• Quoted passage:
>> Start

I grew up in suburbia during the 60’s, where mothers let their children play freely outdoors , only calling them in come dinnertime. I was small for my age, but so desired freedom that I borrowed my best friend’s older sister’s bicycle. Now I had wheels! I tied wooden blocks onto the pedals with bungee cord so I could reach them. Certainly not fashion forward, but that was fine with me because now I was free to fly!
After school Karen (b.f. in question) and I would take the egg sandwiches that her mother had prepared for us along with her specialty, homemade Rice Krispie treats into the nearby fields and had a picnic. I felt free, happy and safe.
I don’t think I have felt safe since then.
Last week I surprised my roommate Lorraine with a getaway to celebrate her sixtieth birthday. I rented a teeny tiny cottage on the shores of Lake Simcoe that accepted dogs, so that Lucille too could enjoy the celebration. My bedroom faced directly onto the lake, where I woke to the soft lapping of the water. I, who have always had music playing in the background of my life, forgo music to listen solely to that soothing sound.

>> End

• Goal a: Rewrite the rows from the one containing "La Liga mexicana" through the last row as a Markdown table with the columns No. and Row, numbering each row and skipping any blank lines.
The passage and the rows have no connection to each other.

(Target pointing data)

>> Start

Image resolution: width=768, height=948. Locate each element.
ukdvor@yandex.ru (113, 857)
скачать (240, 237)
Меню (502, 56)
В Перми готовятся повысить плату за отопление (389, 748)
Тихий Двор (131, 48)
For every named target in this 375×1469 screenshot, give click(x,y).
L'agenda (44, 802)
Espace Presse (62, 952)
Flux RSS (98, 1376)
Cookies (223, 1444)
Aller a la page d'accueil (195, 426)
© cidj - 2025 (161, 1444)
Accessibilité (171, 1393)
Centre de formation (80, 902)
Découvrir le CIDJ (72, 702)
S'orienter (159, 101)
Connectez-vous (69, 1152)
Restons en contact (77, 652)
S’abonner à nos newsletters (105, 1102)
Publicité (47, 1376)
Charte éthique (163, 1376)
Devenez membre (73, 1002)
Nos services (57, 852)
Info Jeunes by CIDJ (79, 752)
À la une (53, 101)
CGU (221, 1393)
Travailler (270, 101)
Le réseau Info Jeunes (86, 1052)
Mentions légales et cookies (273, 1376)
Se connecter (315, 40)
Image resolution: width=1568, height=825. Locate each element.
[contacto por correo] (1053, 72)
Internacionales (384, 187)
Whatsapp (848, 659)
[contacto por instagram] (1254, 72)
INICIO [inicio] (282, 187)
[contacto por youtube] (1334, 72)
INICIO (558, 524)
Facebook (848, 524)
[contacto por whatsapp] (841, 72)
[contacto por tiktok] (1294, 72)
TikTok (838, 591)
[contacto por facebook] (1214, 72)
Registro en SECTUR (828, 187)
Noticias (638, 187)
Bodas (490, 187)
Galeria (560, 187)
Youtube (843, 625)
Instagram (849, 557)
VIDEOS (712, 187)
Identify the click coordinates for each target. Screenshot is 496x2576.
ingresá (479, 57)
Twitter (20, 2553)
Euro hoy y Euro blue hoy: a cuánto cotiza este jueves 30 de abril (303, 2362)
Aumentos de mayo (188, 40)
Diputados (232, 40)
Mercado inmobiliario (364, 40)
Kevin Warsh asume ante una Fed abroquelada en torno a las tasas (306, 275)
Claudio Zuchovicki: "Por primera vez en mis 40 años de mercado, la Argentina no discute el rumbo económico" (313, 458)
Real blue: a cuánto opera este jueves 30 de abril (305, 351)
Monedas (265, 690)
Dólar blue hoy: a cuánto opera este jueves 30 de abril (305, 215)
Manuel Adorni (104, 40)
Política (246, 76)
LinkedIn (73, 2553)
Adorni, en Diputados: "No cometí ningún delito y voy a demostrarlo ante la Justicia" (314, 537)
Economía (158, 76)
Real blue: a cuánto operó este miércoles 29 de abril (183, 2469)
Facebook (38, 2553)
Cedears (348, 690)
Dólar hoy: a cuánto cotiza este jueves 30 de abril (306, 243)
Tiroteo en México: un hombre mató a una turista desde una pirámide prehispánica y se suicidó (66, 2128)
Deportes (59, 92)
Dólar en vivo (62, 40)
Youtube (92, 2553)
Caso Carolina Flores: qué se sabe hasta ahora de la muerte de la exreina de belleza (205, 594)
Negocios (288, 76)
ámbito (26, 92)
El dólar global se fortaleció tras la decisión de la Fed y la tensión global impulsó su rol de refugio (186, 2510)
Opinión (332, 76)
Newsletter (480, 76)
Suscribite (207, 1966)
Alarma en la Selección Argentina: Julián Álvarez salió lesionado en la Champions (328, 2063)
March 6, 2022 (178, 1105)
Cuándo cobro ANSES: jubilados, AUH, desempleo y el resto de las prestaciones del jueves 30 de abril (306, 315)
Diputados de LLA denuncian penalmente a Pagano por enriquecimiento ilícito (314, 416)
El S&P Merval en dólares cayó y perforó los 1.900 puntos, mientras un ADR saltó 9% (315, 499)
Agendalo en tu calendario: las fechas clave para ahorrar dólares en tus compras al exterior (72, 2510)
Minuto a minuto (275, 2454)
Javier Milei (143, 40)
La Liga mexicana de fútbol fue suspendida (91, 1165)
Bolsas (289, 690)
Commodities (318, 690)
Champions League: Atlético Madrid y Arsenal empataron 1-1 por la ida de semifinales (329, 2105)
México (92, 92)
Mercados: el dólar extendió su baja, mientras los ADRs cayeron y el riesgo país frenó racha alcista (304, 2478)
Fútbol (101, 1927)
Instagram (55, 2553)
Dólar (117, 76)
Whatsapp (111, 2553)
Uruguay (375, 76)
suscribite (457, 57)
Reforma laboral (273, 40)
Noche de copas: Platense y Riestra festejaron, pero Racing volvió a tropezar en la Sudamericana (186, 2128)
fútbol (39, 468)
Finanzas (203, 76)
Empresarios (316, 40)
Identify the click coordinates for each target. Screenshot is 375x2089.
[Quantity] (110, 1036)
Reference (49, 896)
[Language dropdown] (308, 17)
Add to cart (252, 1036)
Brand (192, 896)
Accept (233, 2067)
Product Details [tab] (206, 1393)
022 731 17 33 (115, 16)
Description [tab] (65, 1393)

>> End

• Goal b: In the passage about a suburban childhood, what was tied onto the bicycle pedals so they could be reached?

• Expected answer a:
| No. | Row |
|---|---|
| 1 | La Liga mexicana de fútbol fue suspendida (91, 1165) |
| 2 | Bolsas (289, 690) |
| 3 | Commodities (318, 690) |
| 4 | Champions League: Atlético Madrid y Arsenal empataron 1-1 por la ida de semifinales (329, 2105) |
| 5 | México (92, 92) |
| 6 | Mercados: el dólar extendió su baja, mientras los ADRs cayeron y el riesgo país frenó racha alcista (304, 2478) |
| 7 | Fútbol (101, 1927) |
| 8 | Instagram (55, 2553) |
| 9 | Dólar (117, 76) |
| 10 | Whatsapp (111, 2553) |
| 11 | Uruguay (375, 76) |
| 12 | suscribite (457, 57) |
| 13 | Reforma laboral (273, 40) |
| 14 | Noche de copas: Platense y Riestra festejaron, pero Racing volvió a tropezar en la Sudamericana (186, 2128) |
| 15 | fútbol (39, 468) |
| 16 | Finanzas (203, 76) |
| 17 | Empresarios (316, 40) |
| 18 | Identify the click coordinates for each target. Screenshot is 375x2089. |
| 19 | [Quantity] (110, 1036) |
| 20 | Reference (49, 896) |
| 21 | [Language dropdown] (308, 17) |
| 22 | Add to cart (252, 1036) |
| 23 | Brand (192, 896) |
| 24 | Accept (233, 2067) |
| 25 | Product Details [tab] (206, 1393) |
| 26 | 022 731 17 33 (115, 16) |
| 27 | Description [tab] (65, 1393) |

• Expected answer b: Wooden blocks, tied on with bungee cord.